* **Task input**
• • • •
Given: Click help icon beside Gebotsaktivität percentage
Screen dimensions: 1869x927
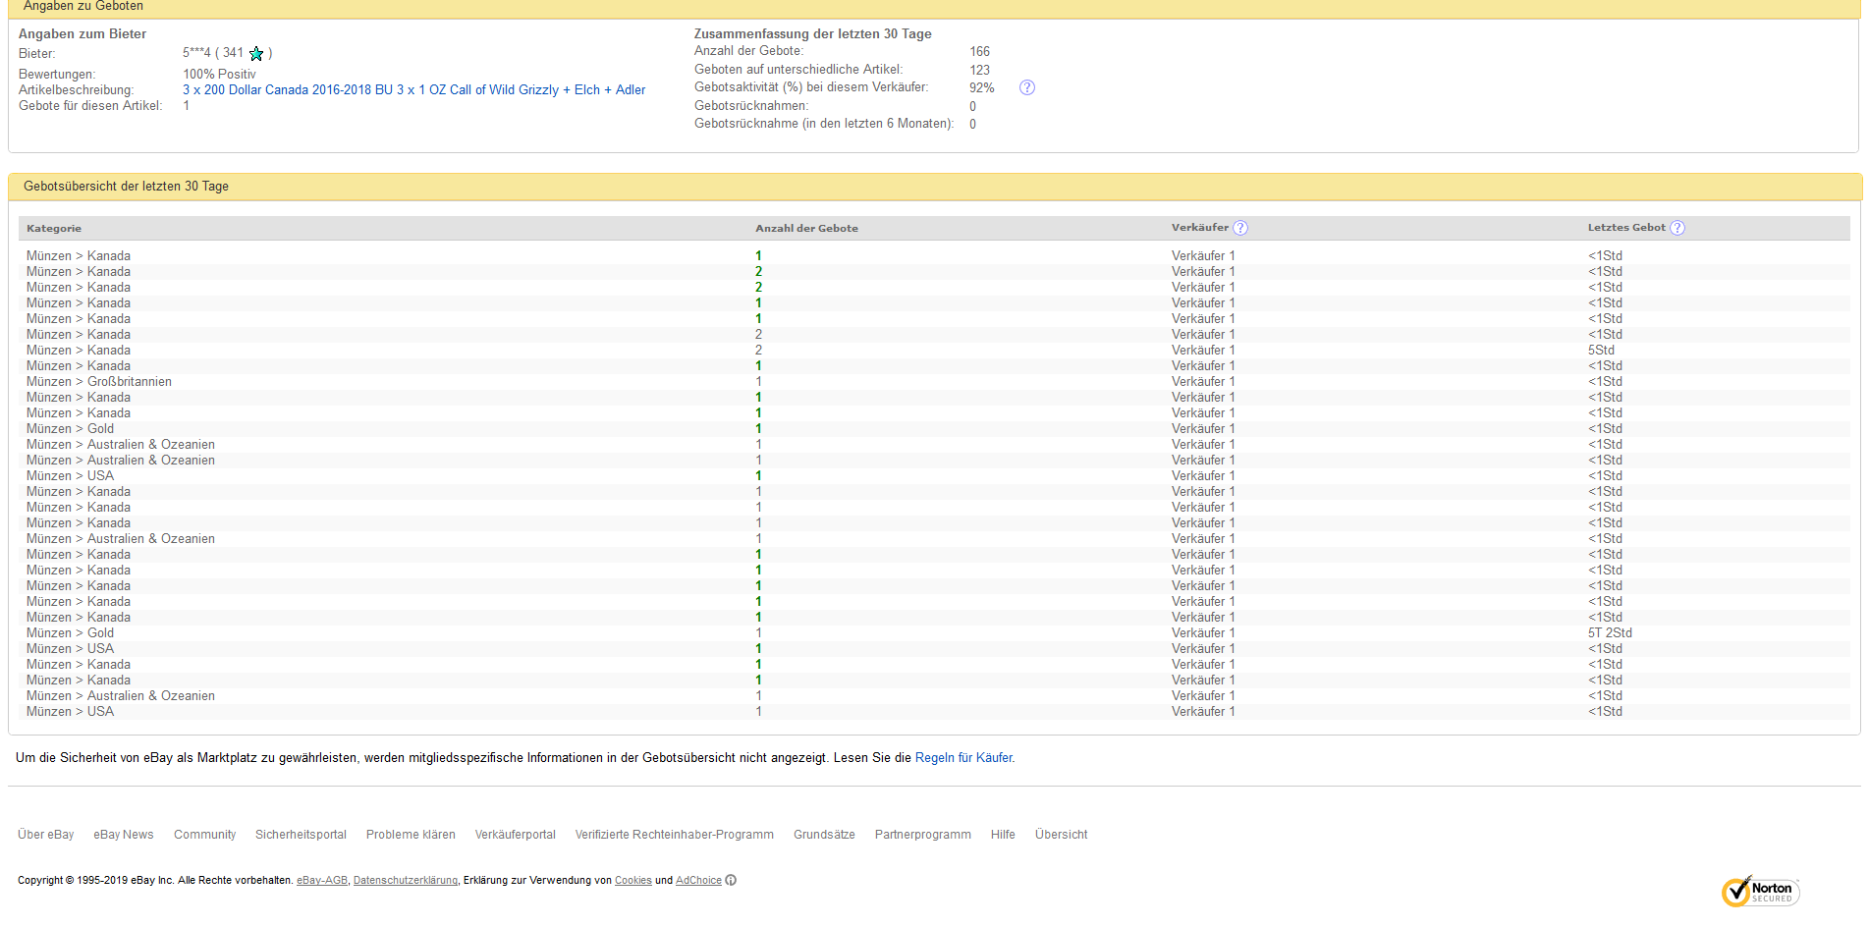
• • • •
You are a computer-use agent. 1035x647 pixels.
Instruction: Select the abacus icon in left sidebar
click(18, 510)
• • • •
* **Instructions for the task**
Produce only the lines from the line containing "Given: Click help" through the line containing "Screen dimensions: 1869x927", inclusive of both, exactly as they stand in the entries above.

* **Answer area**
Given: Click help icon beside Gebotsaktivität percentage
Screen dimensions: 1869x927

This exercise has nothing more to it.